- Born: Nicholas Kharkongor Shillong, Meghalaya, India
- Education: St. Edmund's College, Shillong
- Occupation: Film director
- Years active: 2012–present

= Nicholas Kharkongor =

Indian film director

Nicholas Kharkongor is an Indian film director and writer. He made his directorial debut with the 2016 crowdfunded film Mantra followed by the popular 2019 film Axone.

==Early life==
Nicholas Kharkongor was born and raised in Mokokchung, Nagaland, to a Ao father and Khasi mother, and later moved to Shillong, Meghalaya. He graduated in Economics from St. Edmund's College, Shillong, and then went to IIM Calcutta. After loathing studying Management, he dropped out halfway through the course to pursue a career in the arts.

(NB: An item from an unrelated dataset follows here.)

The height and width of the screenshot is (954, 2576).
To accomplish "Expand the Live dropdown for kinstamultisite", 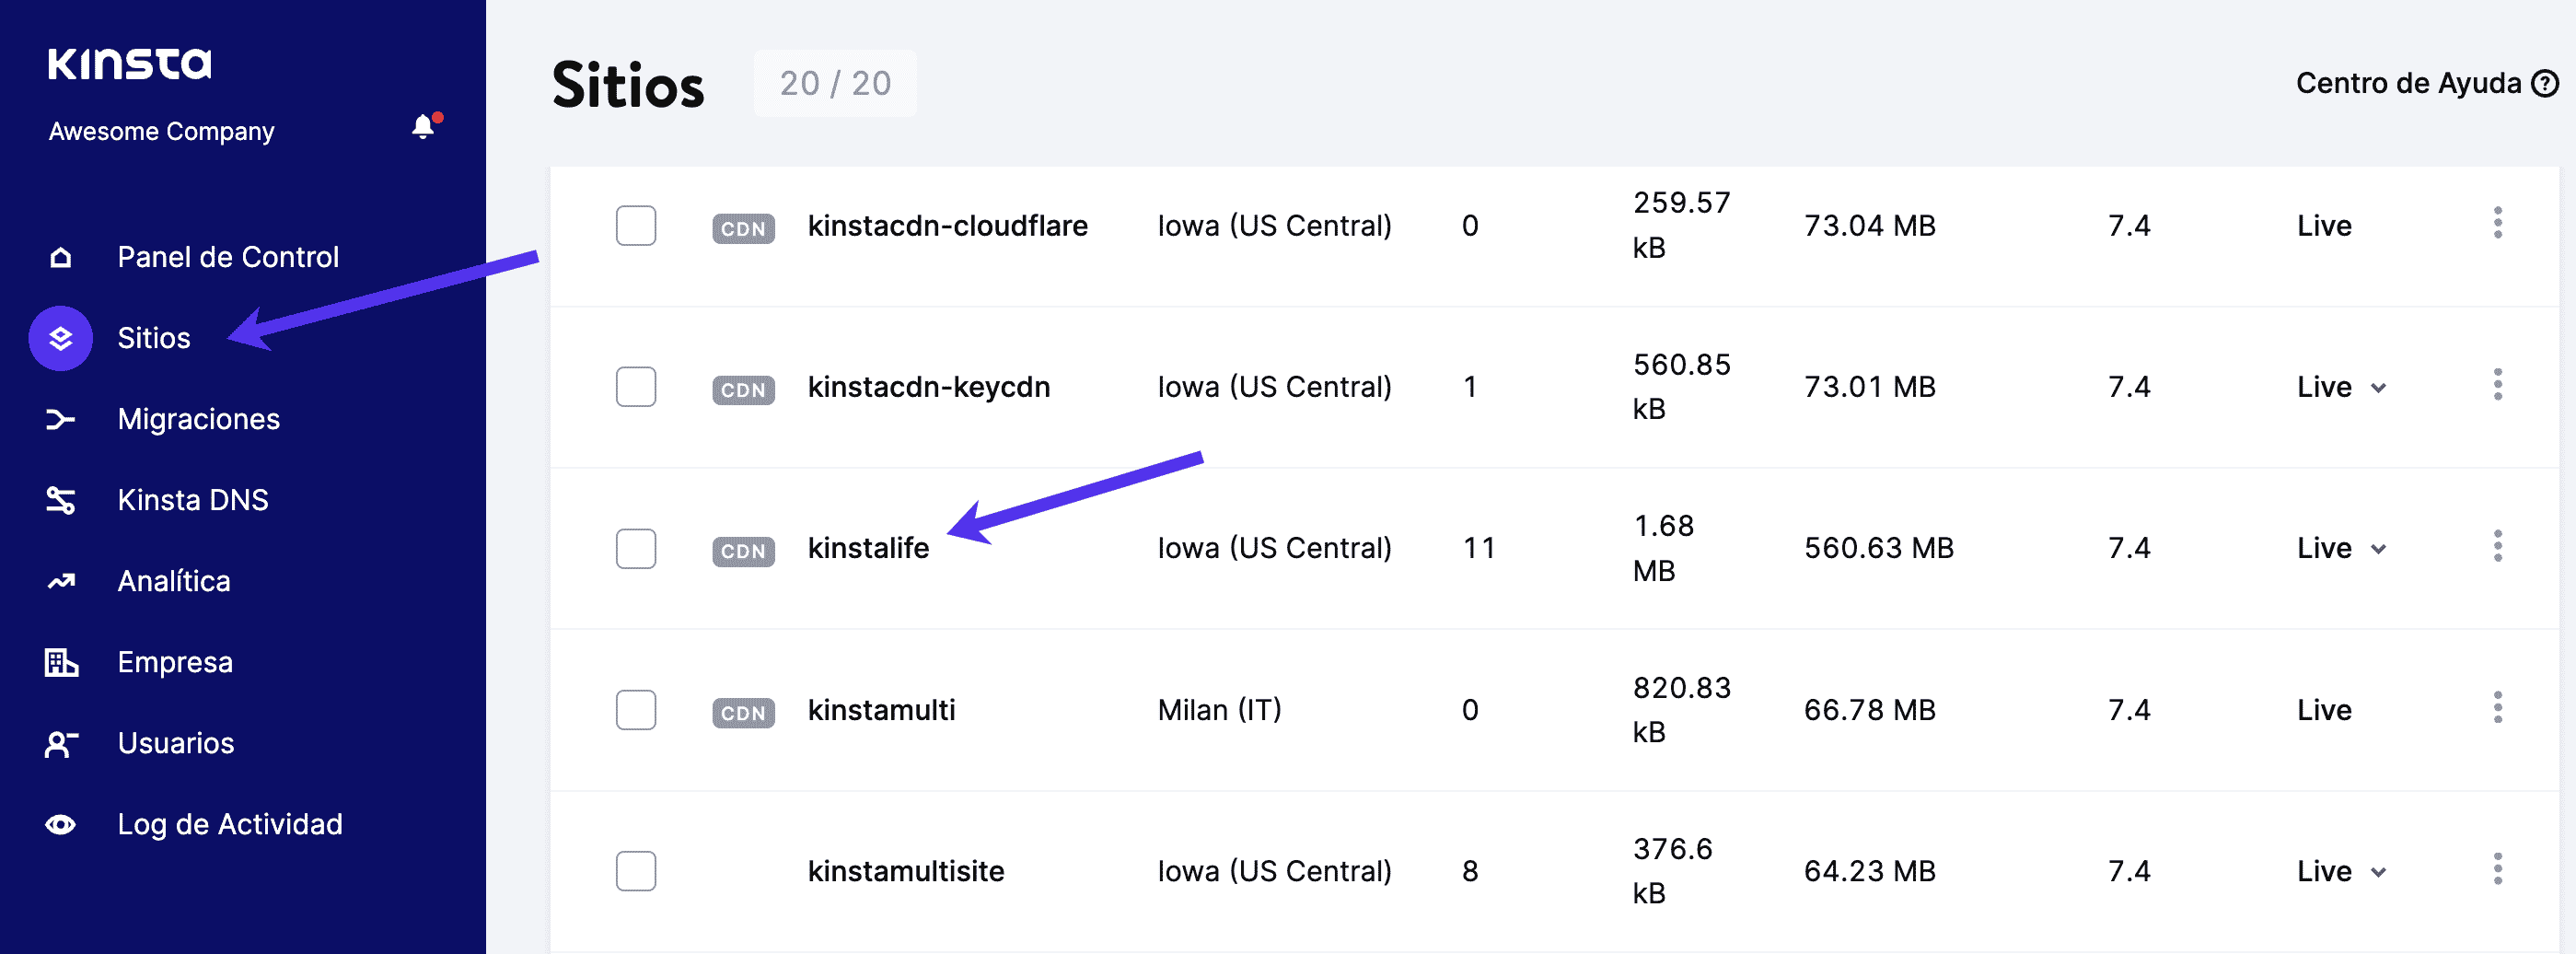I will click(2379, 872).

He moved to Delhi and worked with many theatre groups as a writer and director. Later, he moved to Mumbai to pursue film.

==Career==
He wrote and directed his first film Mantra in 2016. It was a crowdfunded film made on a shoestring budget. Starring Rajat Kapoor, Kalki Koechlin, and Adil Hussain, Mantra premiered at the MAMI Mumbai Film Festival and won Best Film at the South Asian International Film Festival, New York.

His second film, Axone, premiered at the BFI London Film Festival in 2018 and was then picked up by Netflix. It starred Sayani Gupta, Vinay Pathak, and a slew of Northeast Indian actors. It was nominated for Best Story and Best Screenplay at the SWA Awards, winning in the Best Story category.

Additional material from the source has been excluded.